Project Thaumaton is a wild idea, in which the souls of DC's magic characters are being drained by Nick Necro and Felix Faust and repurposed as a super-weapon. That's better than pulling a rabbit from a hat.
Yes, it is. As readers are discovering, Project Thaumaton is a huge weapons system that's been created by Felix Faust and Nick Necro on behalf of the Crime Syndicate. What they are doing is capturing any magical character that they can get their hands on and they perform these experiments on them that basically turn them into weapons that can be fired off with nuclear force. The reason that they're doing that will be revealed, but it all has to do with the Syndicate's plan for the world -- and it's pretty nasty stuff.
While John may only be concerned with saving Zatanna, the rest of the crew is rapidly becoming aware that something very big is happening here.
Tell me about the inclusion of Felix Faust, who, for my money, was featured on one of the coolest covers ever on "Justice League of America" #10 in the '60s. He really is the alpha dog for magic-based villains in the DCU, isn't he?
Felix Faust is basically the Lex Luthor or the Joker for the magical part of the DC Universe. He is the ultimate evil mage, so it made perfect sense to us that if anyone was going to cut a deal with the Syndicate from the supernatural side of the house, Faust would be the first to step up.
Faust is a lot cannier than most of the superheroes in the DCU think. A lot of them think that he is a bit of a weirdo, or a joke, or a toady, but they will all soon discover that he is quite brilliant and extremely dangerous. I think part of it is that it is so hard for them to get a handle on exactly who he is and what he's all about. And really, he's a mage that dreams bigger than most of them do.
I realize that you don't want to spoil the ending, but you mentioned at the beginning of this interview that Constantine is a true antihero.
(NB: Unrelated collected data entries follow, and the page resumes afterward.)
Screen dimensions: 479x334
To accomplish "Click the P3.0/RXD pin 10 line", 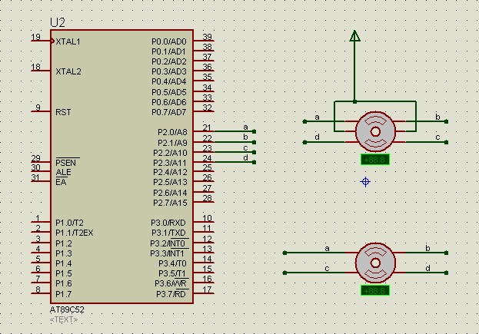I will [204, 222].
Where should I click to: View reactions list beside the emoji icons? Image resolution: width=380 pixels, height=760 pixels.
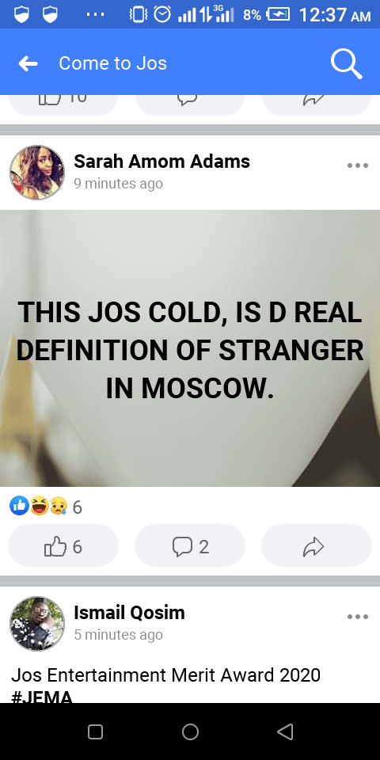coord(46,507)
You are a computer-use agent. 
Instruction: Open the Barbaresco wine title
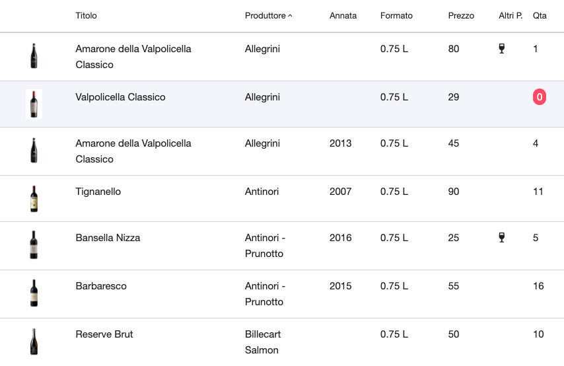101,286
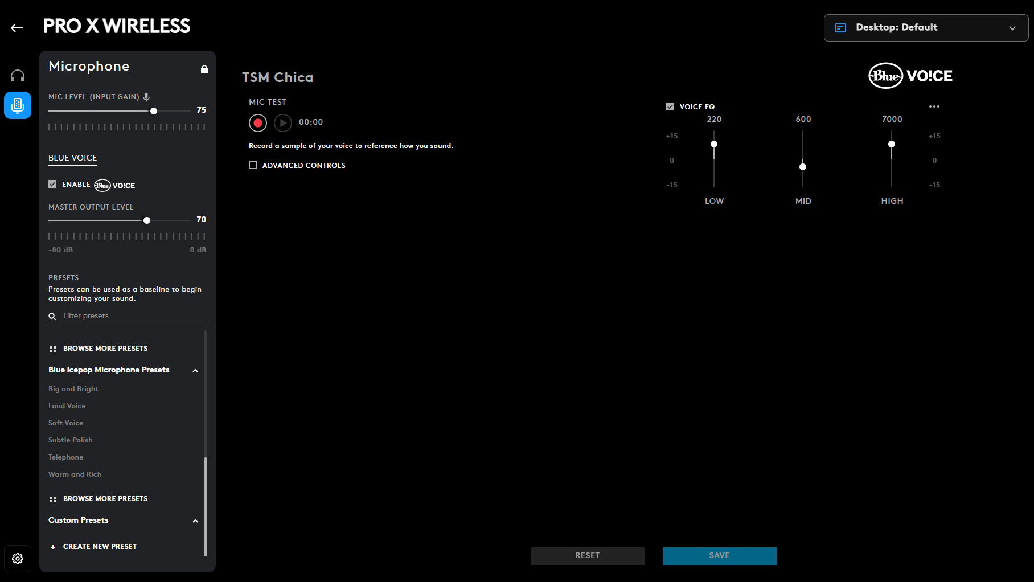Screen dimensions: 1034x582
Task: Click the Save button
Action: click(x=719, y=556)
At the end of this arc, will he come to understand the line that he straddles on a daily basis? Because in this issue, he has really lost his head -- both literally and figuratively.
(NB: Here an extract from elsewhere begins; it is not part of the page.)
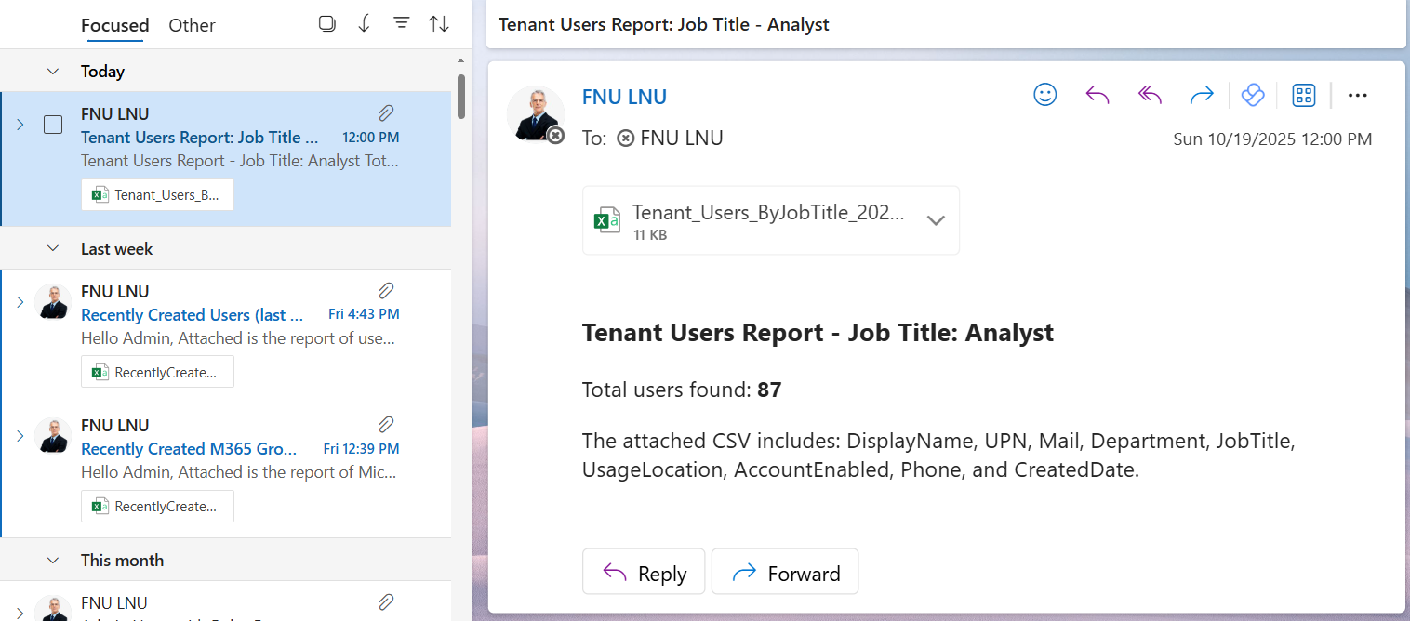
Task: Click the emoji reaction smiley icon
Action: [x=1045, y=95]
[Laughs] I've said this before, but John is either the best bad guy or the worst good guy. In the end, he does do the right thing. In the end, he does give a leg up to the good guys. And we find that what he does in the end, most often winds up being for the best, even if the reasons he does it are wrong or selfish.
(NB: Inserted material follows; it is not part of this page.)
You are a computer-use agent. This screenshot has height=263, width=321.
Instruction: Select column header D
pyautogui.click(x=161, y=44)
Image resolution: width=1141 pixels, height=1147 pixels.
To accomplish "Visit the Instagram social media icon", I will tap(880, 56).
As far as the ending of this story goes, I don't want to give too much away because it's a big deal, but John will be, in some ways, satisfied, and in other ways, quite unsatisfied.
Your event within the event is titled, "Forever Evil: Blight," and you and J.M. DeMatteis have been tasked with bringing pure evil to life. Have we seen the full might of Blight yet?
This is the thing: Blight is the collection of the world's evil. Over the course of our story, the characters, most especially John and the Nightmare Nurse, have had to go face-to-face with exactly how much evil they carry within themselves. It's not just that they have to fight evil; things aren't that cut and dry. They actually have to face the evil within them and the evil of the world, and it's going to change them and it's going to change their outlook. You can't come face-to-face with the collected evil of all of human consciousness and come away without it having profound effects on the way you see people and the way you see the world.
Interestingly, it's also true of Pandora. But what's funny about her is that she's actually coming away from this having tapped more directly into all of the world's light and goodness. This is something that John is not privy to. She's seen all of the goodness in the world. Even though he went to the edge of Heaven, all John's learned is how much he can't trust anybody and how much evil there is waiting for him in the world.
Finally, we talked about Nightmare Nurse not actually being Nightmare Nurse up to now. Are we going to see the real Nightmare Nurse before this thing is over?
We definitely will. You have not seen the last of her. She is going to go through the wringer in a way that some of the other characters will not, but she is going to play quite a role by the end of the story.